** INSTRUCTION **
Please copy out the items below, starting at the line that contains "Select the LFO 1 paint brush tool" and ending at the line that contains "(1780, 733)", with both of those lines included.

** SUPPLIED ENTRIES **
"""
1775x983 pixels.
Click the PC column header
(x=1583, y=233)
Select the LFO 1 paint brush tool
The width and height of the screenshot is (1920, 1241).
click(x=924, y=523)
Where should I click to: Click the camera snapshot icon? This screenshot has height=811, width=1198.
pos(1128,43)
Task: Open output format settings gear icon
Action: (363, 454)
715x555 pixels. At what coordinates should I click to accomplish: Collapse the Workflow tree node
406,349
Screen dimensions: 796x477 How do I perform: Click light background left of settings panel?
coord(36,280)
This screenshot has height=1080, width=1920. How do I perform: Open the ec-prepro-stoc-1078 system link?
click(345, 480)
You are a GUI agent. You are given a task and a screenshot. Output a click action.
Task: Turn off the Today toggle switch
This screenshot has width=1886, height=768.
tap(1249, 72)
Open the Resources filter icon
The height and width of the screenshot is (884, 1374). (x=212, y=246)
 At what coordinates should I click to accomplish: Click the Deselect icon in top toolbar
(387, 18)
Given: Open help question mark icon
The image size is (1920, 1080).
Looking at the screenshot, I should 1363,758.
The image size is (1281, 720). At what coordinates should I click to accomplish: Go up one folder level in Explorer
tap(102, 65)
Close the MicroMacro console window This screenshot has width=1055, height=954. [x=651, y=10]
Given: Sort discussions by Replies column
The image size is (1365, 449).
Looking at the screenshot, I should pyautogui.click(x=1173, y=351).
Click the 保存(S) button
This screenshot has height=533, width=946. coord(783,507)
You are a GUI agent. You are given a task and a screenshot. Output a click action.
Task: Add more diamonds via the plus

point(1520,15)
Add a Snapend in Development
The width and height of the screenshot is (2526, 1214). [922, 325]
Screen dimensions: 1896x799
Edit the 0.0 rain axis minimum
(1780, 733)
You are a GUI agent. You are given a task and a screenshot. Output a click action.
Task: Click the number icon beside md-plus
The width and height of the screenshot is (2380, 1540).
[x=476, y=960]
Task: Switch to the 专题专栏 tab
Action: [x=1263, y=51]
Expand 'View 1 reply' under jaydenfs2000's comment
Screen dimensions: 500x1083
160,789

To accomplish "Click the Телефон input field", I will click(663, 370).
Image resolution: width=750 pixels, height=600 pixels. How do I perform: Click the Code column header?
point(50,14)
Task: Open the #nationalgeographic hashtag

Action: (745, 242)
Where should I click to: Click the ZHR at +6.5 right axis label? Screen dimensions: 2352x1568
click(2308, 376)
"""
** ANSWER FOR THIS EXERCISE **
Select the LFO 1 paint brush tool
The width and height of the screenshot is (1920, 1241).
click(x=924, y=523)
Where should I click to: Click the camera snapshot icon? This screenshot has height=811, width=1198.
pos(1128,43)
Task: Open output format settings gear icon
Action: (363, 454)
715x555 pixels. At what coordinates should I click to accomplish: Collapse the Workflow tree node
406,349
Screen dimensions: 796x477 How do I perform: Click light background left of settings panel?
coord(36,280)
This screenshot has height=1080, width=1920. How do I perform: Open the ec-prepro-stoc-1078 system link?
click(345, 480)
You are a GUI agent. You are given a task and a screenshot. Output a click action.
Task: Turn off the Today toggle switch
This screenshot has width=1886, height=768.
tap(1249, 72)
Open the Resources filter icon
The height and width of the screenshot is (884, 1374). (x=212, y=246)
 At what coordinates should I click to accomplish: Click the Deselect icon in top toolbar
(387, 18)
Given: Open help question mark icon
The image size is (1920, 1080).
Looking at the screenshot, I should 1363,758.
The image size is (1281, 720). At what coordinates should I click to accomplish: Go up one folder level in Explorer
tap(102, 65)
Close the MicroMacro console window This screenshot has width=1055, height=954. [x=651, y=10]
Given: Sort discussions by Replies column
The image size is (1365, 449).
Looking at the screenshot, I should pyautogui.click(x=1173, y=351).
Click the 保存(S) button
This screenshot has height=533, width=946. coord(783,507)
You are a GUI agent. You are given a task and a screenshot. Output a click action.
Task: Add more diamonds via the plus

point(1520,15)
Add a Snapend in Development
The width and height of the screenshot is (2526, 1214). [922, 325]
Screen dimensions: 1896x799
Edit the 0.0 rain axis minimum
(1780, 733)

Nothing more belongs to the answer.